Problem requirements: Copy each of the following records word for word.

** START Information supplied **

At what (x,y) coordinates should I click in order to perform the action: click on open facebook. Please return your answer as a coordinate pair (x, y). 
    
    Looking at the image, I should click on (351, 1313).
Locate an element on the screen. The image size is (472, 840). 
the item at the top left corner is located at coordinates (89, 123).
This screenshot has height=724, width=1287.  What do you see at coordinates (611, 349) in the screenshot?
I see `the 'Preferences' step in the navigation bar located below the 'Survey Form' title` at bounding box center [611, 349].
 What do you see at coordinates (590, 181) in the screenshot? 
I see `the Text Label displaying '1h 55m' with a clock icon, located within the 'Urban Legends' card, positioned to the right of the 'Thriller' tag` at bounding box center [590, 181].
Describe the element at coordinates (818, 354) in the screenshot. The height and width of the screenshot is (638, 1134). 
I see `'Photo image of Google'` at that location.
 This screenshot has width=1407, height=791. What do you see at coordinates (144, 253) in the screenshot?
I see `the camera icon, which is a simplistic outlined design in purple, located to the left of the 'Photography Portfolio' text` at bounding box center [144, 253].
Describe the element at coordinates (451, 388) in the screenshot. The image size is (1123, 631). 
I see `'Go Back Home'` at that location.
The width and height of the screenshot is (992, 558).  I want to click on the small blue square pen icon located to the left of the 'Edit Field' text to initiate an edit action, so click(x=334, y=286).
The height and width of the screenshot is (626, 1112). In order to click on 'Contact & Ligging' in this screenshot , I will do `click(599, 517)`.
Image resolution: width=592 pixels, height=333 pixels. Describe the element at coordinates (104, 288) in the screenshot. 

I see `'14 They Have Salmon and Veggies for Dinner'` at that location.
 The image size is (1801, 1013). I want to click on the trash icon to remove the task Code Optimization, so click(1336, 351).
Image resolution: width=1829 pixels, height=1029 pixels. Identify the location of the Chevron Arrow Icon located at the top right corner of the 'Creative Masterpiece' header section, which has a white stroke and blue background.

** END Information supplied **

Response for this exercise:
At what (x,y) coordinates should I click in order to perform the action: click on open facebook. Please return your answer as a coordinate pair (x, y). 
    
    Looking at the image, I should click on (351, 1313).
Locate an element on the screen. The image size is (472, 840). 
the item at the top left corner is located at coordinates (89, 123).
This screenshot has height=724, width=1287.  What do you see at coordinates (611, 349) in the screenshot?
I see `the 'Preferences' step in the navigation bar located below the 'Survey Form' title` at bounding box center [611, 349].
 What do you see at coordinates (590, 181) in the screenshot? 
I see `the Text Label displaying '1h 55m' with a clock icon, located within the 'Urban Legends' card, positioned to the right of the 'Thriller' tag` at bounding box center [590, 181].
Describe the element at coordinates (818, 354) in the screenshot. The height and width of the screenshot is (638, 1134). 
I see `'Photo image of Google'` at that location.
 This screenshot has width=1407, height=791. What do you see at coordinates (144, 253) in the screenshot?
I see `the camera icon, which is a simplistic outlined design in purple, located to the left of the 'Photography Portfolio' text` at bounding box center [144, 253].
Describe the element at coordinates (451, 388) in the screenshot. The image size is (1123, 631). 
I see `'Go Back Home'` at that location.
The width and height of the screenshot is (992, 558).  I want to click on the small blue square pen icon located to the left of the 'Edit Field' text to initiate an edit action, so click(x=334, y=286).
The height and width of the screenshot is (626, 1112). In order to click on 'Contact & Ligging' in this screenshot , I will do `click(599, 517)`.
Image resolution: width=592 pixels, height=333 pixels. Describe the element at coordinates (104, 288) in the screenshot. 

I see `'14 They Have Salmon and Veggies for Dinner'` at that location.
 The image size is (1801, 1013). I want to click on the trash icon to remove the task Code Optimization, so click(1336, 351).
Image resolution: width=1829 pixels, height=1029 pixels. Identify the location of the Chevron Arrow Icon located at the top right corner of the 'Creative Masterpiece' header section, which has a white stroke and blue background.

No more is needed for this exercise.